Hukkat & Balak
For the week of July 12, 2003 / 12 Tammuz 5763
Torah: Bemidbar / Numbers 19:1- 25:9
Haftarah: Micah 5:6 - 6:8

Avoid the Reckless Path

The angel of the LORD asked him, "Why have your beaten your donkey these three times? I have come here to oppose you because your path is a reckless one before me" (Bemidbar / Numbers 22:32).

The story of Balak and Balaam is a confusing one. I hope that what I share with you this week may clear up some of that confusion.

Balak was the king of Moab, a land located on the south-east shore of the Dead Sea. Balak was concerned that Israel, who had recently defeated two neighboring kings, would mean trouble for him and his people. Having some understanding of the spiritual dynamics involved, he sought to enlist the services of a diviner by the name of Balaam. Balak wanted Balaam to place a curse upon the Israelites so that Balak would be able to defeat them.

At first God tells Balaam not to go with Balak's messengers, nor was he to curse the Israelites. Balaam does what God says. Balak then sends a more influential group with promises of greater rewards. Balaam inquires of God again. This time God tells Balaam to go, but with a warning to only speak what God tells him. So the next morning Balaam heads out by donkey.

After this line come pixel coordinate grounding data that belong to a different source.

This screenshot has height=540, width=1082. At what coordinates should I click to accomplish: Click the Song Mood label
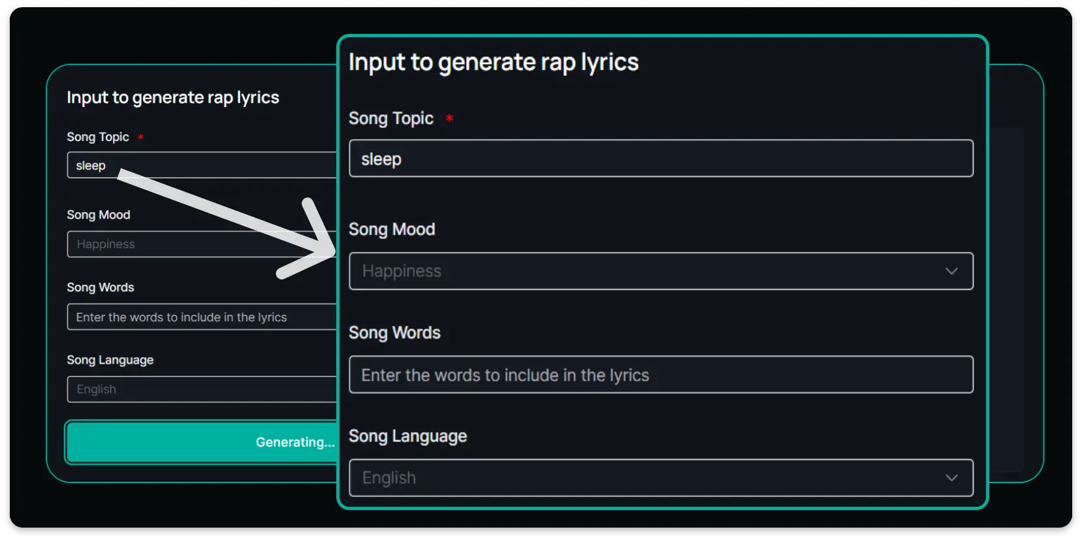pos(392,229)
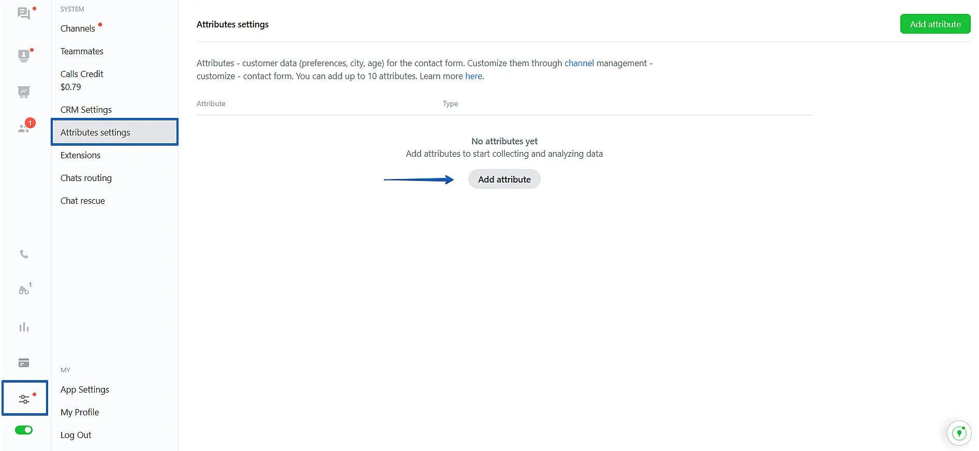Open Teammates settings

[82, 51]
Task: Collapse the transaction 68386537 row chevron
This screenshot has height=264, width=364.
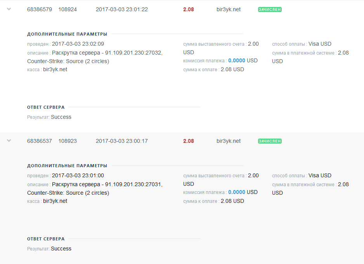Action: point(9,141)
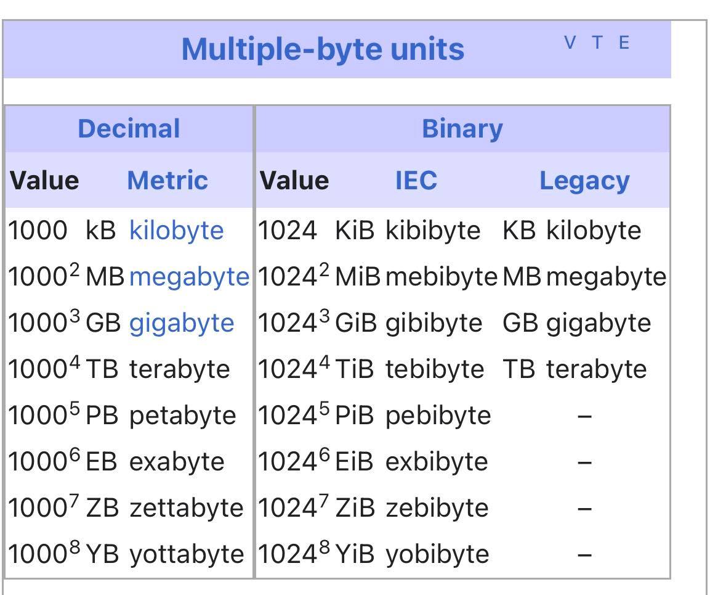710x595 pixels.
Task: Click the petabyte cell in Metric column
Action: tap(182, 416)
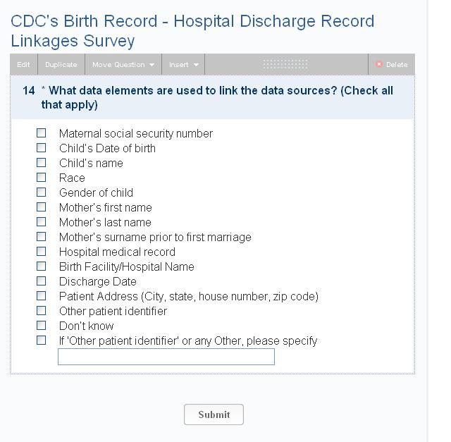Select the Child's name checkbox
Screen dimensions: 451x442
click(x=42, y=163)
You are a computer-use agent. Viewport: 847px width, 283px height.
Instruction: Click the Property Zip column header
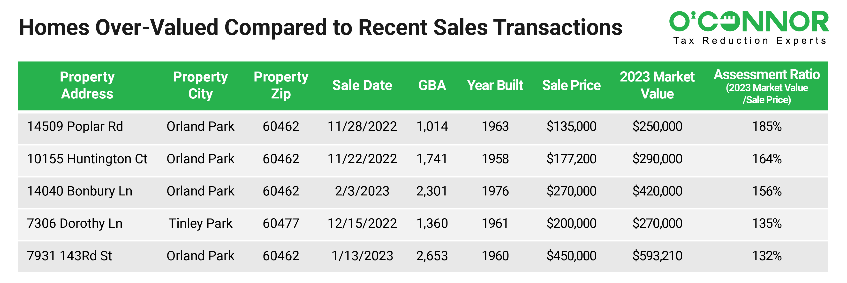click(281, 85)
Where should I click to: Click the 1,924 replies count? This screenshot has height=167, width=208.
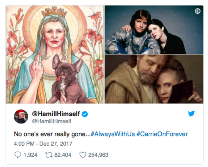30,155
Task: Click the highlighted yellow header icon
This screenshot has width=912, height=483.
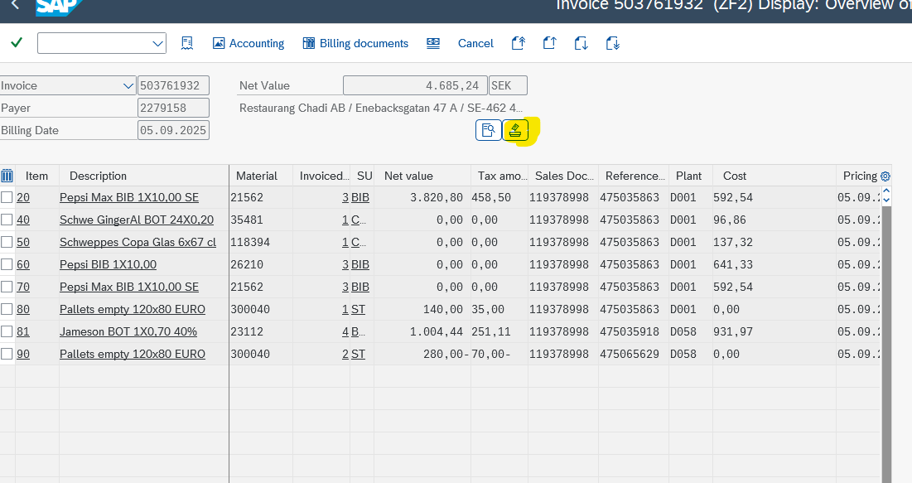Action: [515, 130]
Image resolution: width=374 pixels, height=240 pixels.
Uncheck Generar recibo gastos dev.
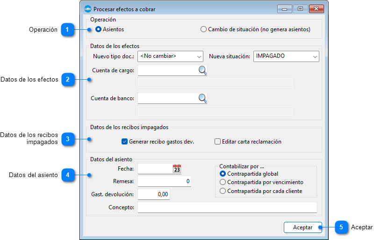point(124,142)
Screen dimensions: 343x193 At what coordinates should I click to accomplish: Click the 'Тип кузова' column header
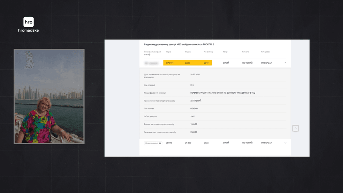[265, 52]
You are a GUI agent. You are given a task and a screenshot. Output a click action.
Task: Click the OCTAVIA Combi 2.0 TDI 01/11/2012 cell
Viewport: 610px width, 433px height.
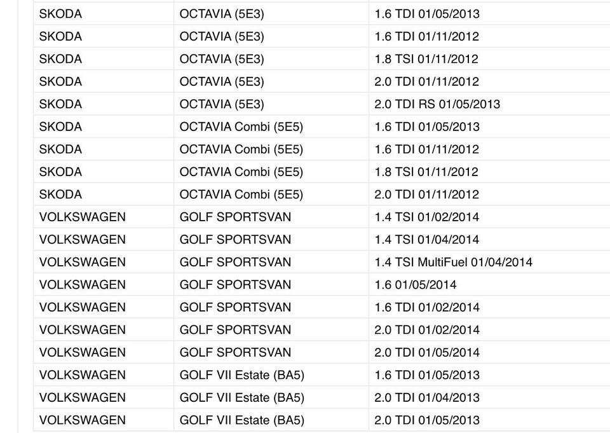click(x=489, y=195)
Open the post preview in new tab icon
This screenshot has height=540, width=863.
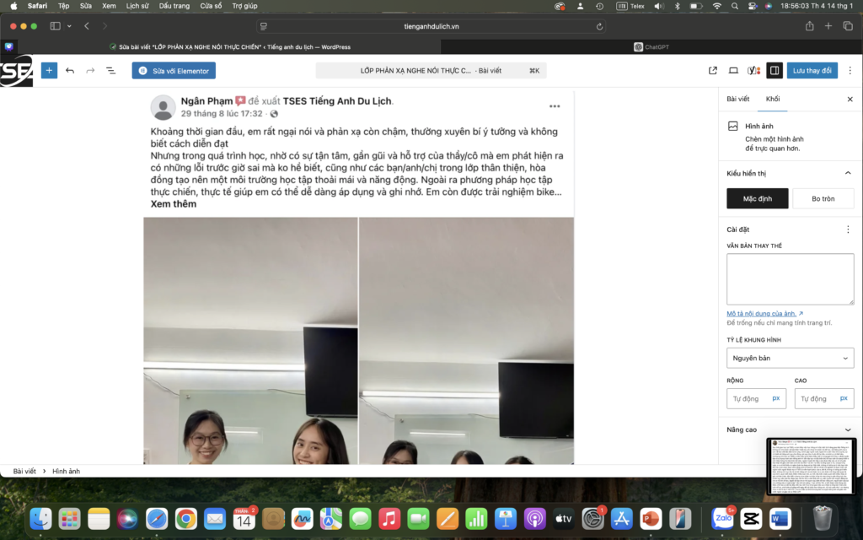click(713, 71)
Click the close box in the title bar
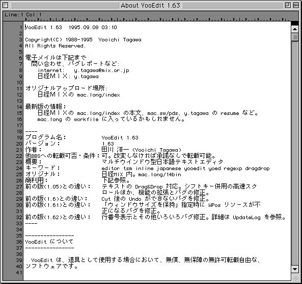This screenshot has width=302, height=284. point(6,5)
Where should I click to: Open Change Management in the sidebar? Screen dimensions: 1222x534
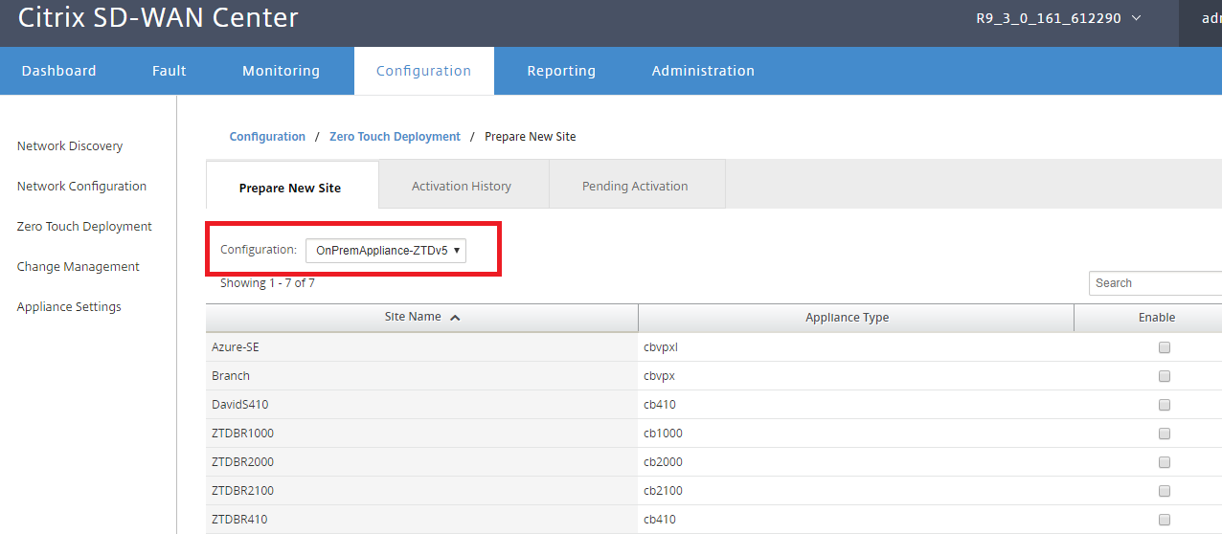pos(79,267)
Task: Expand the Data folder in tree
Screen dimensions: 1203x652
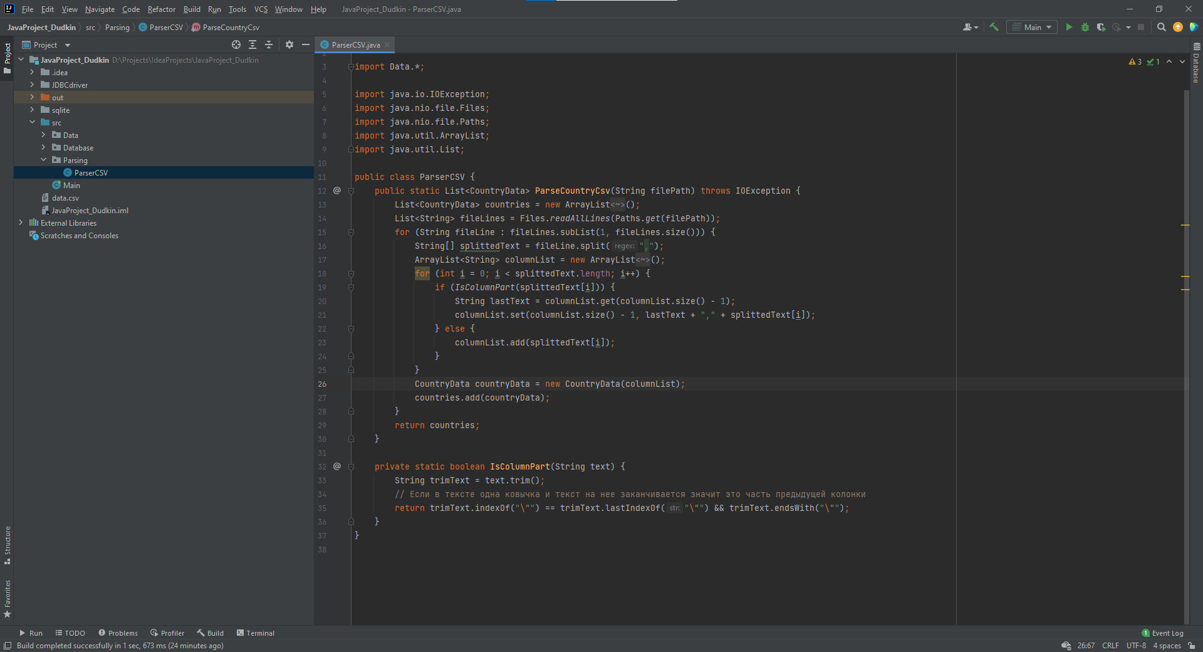Action: pyautogui.click(x=43, y=135)
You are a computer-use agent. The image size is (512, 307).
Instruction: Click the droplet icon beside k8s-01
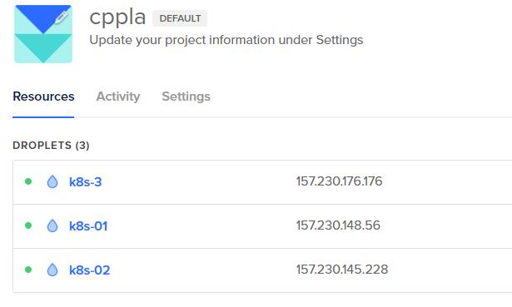[x=52, y=225]
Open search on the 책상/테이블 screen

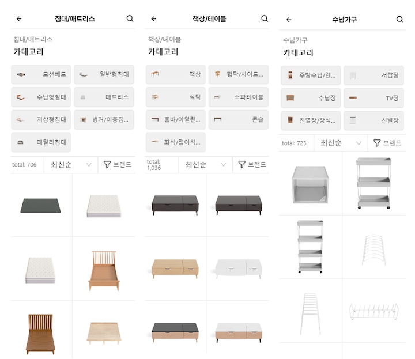click(x=265, y=19)
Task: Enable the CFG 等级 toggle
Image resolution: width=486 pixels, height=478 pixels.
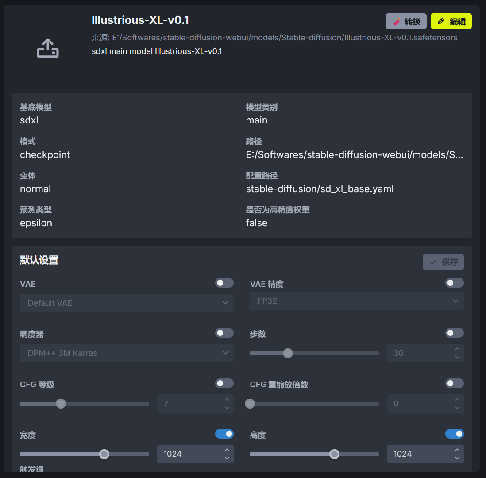Action: [224, 383]
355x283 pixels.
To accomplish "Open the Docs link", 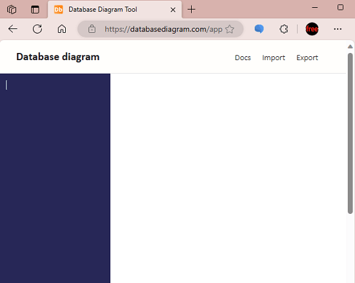I will tap(243, 58).
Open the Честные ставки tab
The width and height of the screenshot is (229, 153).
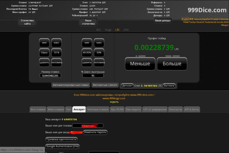point(98,109)
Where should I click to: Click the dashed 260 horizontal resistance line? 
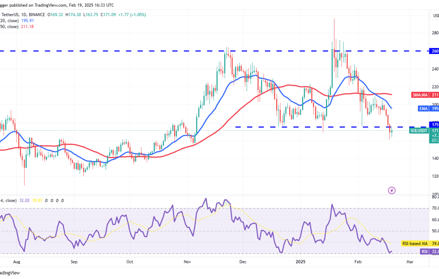[120, 51]
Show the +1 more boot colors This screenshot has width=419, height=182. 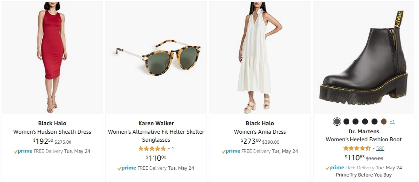coord(392,122)
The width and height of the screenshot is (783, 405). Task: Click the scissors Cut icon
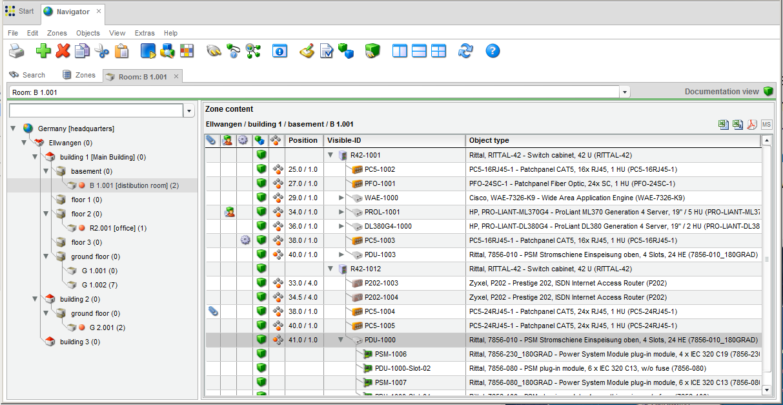[102, 50]
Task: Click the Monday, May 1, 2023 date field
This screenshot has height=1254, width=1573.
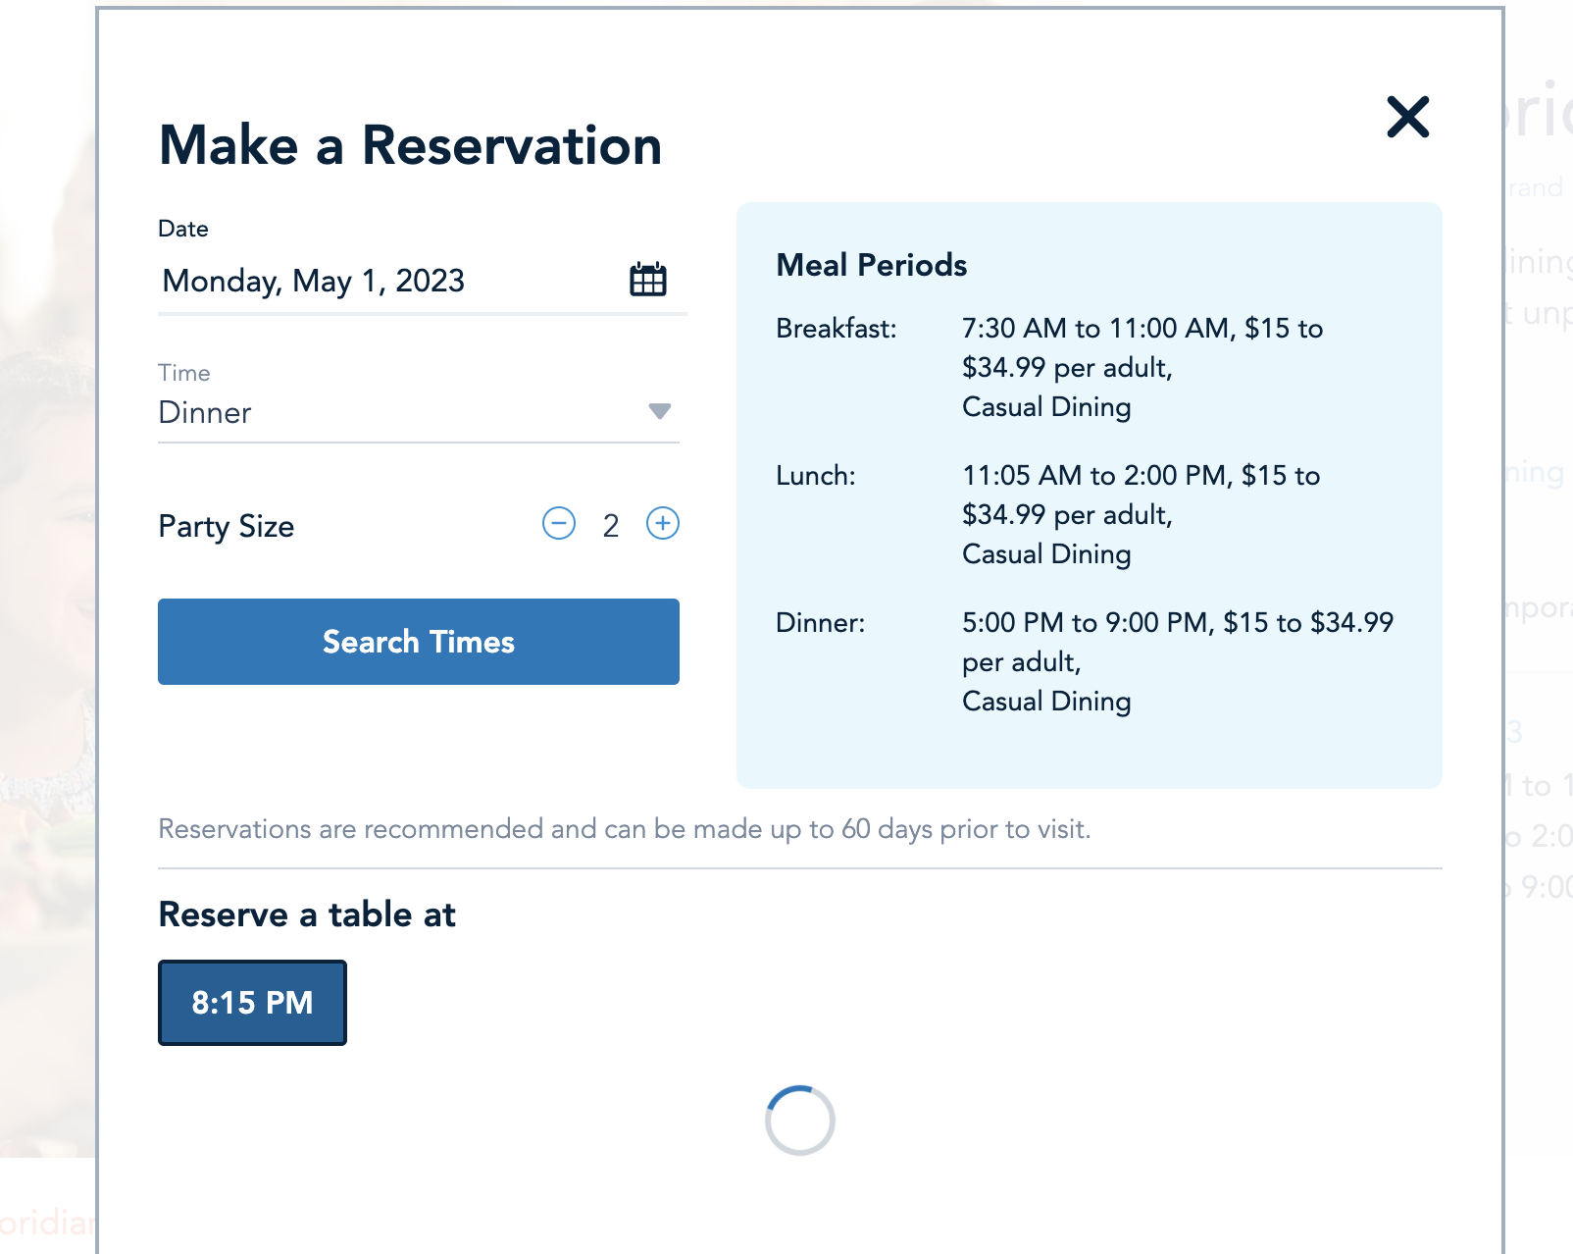Action: click(314, 282)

An unusual encounter ensues between Balaam and his donkey. We read that God was angry with Balaam and sent an angel to oppose him. The donkey was able to see the angel, while Balaam could not. When Balaam's eyes are finally opened and he could see the angel, he learns what is really going on, and is willing to turn back. The angel then repeats what God told him the second time: He should go, but only speak what God tells him.

Why was God so angry with Balaam when after his second inquiry God told him to go to Balak? Did God want him to go or not? The angel also gave this double message, saying that his agreement to go to Balak was a bad idea, yet he should go anyway.

What I think is going on here is both serious and frightening. I cannot say for sure that what I suspect is the principle at work here is really the case, but I want to propose it. If you disagree or have any insights on this I would be happy to hear from you.

The reason why I think Balaam was getting this double message from God was because he himself was double minded. He had asked God if he should go, and God clearly said no. Yet when the more influential group came with a sweeter offer, he asked God again. He didn't need to ask God a second time. He had already gotten his answer. But God seeing Balaam's heart, gave him what he wanted, which placed him, as the angel said, on a reckless path. The Hebrew word translated "reckless" here in other versions is translated using such words as "contrary, perverse, and obnoxious."

So apparently when we know what is right, yet persist in going against God, God may allow us to go that way. The scary part is that God himself gave Balaam the go ahead. We might think that as long as we pray and have a sense in our hearts that God is involved, then everything must be fine. But that's not the case here. Once God tell us what is right, that's what we must do. Anything else will place us on a reckless path.